To Policy or Not to Policy

I know: nonprofit policy is not exactly a sexy subject. But every organization, small or large, needs to have basic governing policies in place.

Why? Some policies are required by law, others strongly recommended by the IRS. Internal policies specific to your organization support consistent and ethical practices for your finances, governance procedures, programs, and facilities. And sometimes the fact that you can say "this is our written policy" can help you deal with challenging people and situations.

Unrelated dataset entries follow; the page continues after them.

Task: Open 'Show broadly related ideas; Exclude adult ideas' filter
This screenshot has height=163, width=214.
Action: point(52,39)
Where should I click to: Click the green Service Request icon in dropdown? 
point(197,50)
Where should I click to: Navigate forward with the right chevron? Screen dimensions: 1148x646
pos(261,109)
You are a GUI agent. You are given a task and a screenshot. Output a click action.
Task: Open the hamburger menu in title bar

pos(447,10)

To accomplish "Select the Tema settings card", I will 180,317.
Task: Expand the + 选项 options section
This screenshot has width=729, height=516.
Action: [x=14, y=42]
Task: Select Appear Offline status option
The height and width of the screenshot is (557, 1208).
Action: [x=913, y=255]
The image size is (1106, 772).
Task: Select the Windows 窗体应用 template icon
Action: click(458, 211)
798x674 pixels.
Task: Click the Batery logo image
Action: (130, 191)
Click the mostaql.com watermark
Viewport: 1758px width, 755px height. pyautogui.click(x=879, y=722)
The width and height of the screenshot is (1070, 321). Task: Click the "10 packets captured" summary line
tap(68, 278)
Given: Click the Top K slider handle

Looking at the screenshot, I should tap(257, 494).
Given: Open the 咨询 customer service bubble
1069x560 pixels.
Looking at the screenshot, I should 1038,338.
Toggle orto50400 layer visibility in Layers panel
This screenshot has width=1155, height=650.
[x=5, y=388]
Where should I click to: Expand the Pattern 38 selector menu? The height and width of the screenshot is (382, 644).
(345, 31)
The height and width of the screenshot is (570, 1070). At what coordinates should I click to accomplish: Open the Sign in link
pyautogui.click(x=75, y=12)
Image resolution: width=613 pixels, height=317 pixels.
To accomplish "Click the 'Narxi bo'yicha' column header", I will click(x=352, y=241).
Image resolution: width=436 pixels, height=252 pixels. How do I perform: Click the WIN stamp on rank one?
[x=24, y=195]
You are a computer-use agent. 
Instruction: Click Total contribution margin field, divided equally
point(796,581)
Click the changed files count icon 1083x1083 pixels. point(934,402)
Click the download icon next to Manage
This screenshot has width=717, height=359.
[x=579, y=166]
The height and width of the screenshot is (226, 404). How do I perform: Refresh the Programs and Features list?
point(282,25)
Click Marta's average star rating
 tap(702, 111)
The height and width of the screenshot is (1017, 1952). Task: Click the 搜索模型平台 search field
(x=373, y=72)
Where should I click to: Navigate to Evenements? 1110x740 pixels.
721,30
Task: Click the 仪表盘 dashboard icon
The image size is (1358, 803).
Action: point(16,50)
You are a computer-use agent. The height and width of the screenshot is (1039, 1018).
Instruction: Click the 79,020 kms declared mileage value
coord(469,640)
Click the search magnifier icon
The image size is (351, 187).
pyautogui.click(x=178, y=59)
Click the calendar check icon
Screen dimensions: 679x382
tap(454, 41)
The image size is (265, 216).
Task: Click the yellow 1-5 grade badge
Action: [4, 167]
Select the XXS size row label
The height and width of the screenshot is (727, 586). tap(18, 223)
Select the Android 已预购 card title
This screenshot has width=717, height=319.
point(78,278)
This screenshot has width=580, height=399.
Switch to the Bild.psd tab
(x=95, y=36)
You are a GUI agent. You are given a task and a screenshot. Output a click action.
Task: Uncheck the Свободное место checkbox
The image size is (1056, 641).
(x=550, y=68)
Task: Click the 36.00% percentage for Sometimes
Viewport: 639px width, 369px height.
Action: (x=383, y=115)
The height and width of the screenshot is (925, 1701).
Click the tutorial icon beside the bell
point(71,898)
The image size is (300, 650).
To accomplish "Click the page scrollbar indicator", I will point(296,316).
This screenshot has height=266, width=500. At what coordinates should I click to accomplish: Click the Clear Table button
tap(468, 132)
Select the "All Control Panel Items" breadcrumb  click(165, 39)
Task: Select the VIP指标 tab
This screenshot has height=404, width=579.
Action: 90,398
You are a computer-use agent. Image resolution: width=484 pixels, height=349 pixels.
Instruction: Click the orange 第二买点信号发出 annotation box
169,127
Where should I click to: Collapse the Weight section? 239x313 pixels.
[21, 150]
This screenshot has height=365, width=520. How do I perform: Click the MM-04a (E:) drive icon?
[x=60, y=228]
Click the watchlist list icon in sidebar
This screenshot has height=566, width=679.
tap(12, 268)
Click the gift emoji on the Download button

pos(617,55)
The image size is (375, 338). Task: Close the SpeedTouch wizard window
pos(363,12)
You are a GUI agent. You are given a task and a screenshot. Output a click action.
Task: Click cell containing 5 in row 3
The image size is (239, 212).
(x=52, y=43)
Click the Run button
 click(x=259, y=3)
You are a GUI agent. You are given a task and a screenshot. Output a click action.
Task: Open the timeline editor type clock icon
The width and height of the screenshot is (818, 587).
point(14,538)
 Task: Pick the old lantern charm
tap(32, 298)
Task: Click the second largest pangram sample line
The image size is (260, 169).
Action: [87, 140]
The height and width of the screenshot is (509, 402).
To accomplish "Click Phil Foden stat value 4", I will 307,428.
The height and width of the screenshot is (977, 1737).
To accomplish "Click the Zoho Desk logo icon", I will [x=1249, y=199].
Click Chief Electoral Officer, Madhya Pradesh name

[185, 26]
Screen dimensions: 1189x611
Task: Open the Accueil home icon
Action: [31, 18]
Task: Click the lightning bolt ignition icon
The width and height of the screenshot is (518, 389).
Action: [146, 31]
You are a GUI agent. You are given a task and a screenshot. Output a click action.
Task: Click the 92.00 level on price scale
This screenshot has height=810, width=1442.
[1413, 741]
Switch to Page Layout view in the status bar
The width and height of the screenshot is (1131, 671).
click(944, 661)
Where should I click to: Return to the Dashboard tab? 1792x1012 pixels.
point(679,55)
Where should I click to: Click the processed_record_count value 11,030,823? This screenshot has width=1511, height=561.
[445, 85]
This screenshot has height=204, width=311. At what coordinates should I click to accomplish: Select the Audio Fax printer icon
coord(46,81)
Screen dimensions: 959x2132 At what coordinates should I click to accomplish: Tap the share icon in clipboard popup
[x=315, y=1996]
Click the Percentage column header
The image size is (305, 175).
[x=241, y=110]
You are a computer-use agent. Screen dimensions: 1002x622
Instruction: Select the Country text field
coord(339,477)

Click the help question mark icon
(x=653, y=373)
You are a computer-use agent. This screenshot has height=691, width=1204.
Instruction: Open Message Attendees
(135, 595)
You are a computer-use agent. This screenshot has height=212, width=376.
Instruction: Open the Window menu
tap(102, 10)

So - how can you evaluate your current policies and/or determine what new policies to have in place? Here is some important legal and tax information to guide you:
  • Legal compliance: The Sarbanes-Oxley Act of 2002 has two provisions that are applicable to nonprofits: a prohibition against destruction of documents tied to a criminal investigation and a prohibition of retaliation against whistleblowers. This means you are required by law to have policies on document retention as well as treatment of whistleblowers.
  • Tax compliance: IRS Form 990 (which is required of every California nonprofit, no matter what size) asks whether your organization has adopted a number of specific policies. These are not mandated - there is no law that gives the agency any oversight over corporate governance. However, here's what the IRS says: The absence of appropriate policies and procedures can lead to opportunities for excess benefit transactions, inurement, operation for non-exempt purposes, or other activities inconsistent with exempt status. So it is indeed prudent for your agency to consider having written policies in regard to conflict of interest, Executive Director compensation, gift acceptance, and documentation of Board meeting minutes.
And here are some important questions to ask when you create and/or review organizational policies specific to your nonprofit agency:
  1. Is the policy in alignment with your mission?
  2. Does the policy further the work of the organization?
  3. Will the policy help support staff and volunteers in doing their work better?
  4. Is the policy reflective of your unique organization culture?
  5. Is the policy appropriate for your organization's size, budget, and developmental stage?
  6. Will the policy ensure prudent fiscal and program management?
  7. Does the policy reflect nonprofit best practices, and/or standard practices in your area of service?
Know that you don't have to create policy from scratch. Try googling - there are lots of resources online - or contacting other nonprofits in your network. Feel free to cut and paste. Know too that these policies are not fixed in stone. They are living documents that should be reviewed and revised annually. Lastly, be sure to create a comprehensive policy manual that your staff and board can access readily - there's no point in having policies if you don't use them.